If I would send as a value for firstname the following line, you wouldn't mind:
bla'); DELETE FROM tblUsers; //
Now, suppose somebody on the same system wants to transport firstName from tblUsers to tblWhatever, and does that like this:
$userid = 42;
$SQL = "SELECT firstname FROM tblUsers WHERE (userId={$userid})";
$RS = con->fetchAll($SQL);
$firstName = $RS[0]["firstName"];
And then inserts it into tblWhatever without escaping:
$SQL = "INSERT INTO tblWhatever (firstName) VALUES ('{$firstName}');";
Now, if firstname contains some deletecommand it will still be executed.
Using a first name of:
' OR 1 OR '
This will produce a where clause in the second SQL of
WHERE FirstName = '' OR 1 OR ''
Therefore the result will be the first record in the table.

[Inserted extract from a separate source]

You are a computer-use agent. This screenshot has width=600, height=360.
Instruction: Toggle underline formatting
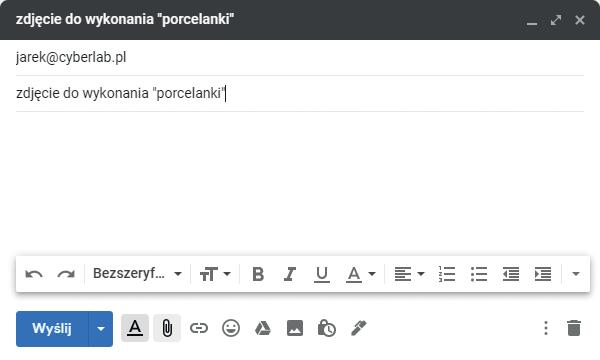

By adding a LIMIT clause, you can extract all rows from the table with:
' OR 1 ORDER BY UserID ASC LIMIT 0, 1 --
Obviously it will only extract 1 row at a time, so you would need to repeat that and increment the 0 in the LIMIT. This example uses a comment -- to terminate the remaining SQL which would otherwise cause the query to fail because it would add a single quote after your LIMIT.
The above is a simple example, a more complex attack would be to use a UNION SELECT which would give you access to the entire DB through the use of information_schema.
Also you are using addslashes() in one of your queries. That is not as secure as mysql_real_escape_string() and in turn: escaping quotes with either is not as secure as using prepared statements or parameterised queries for example in PDO or MySQLi.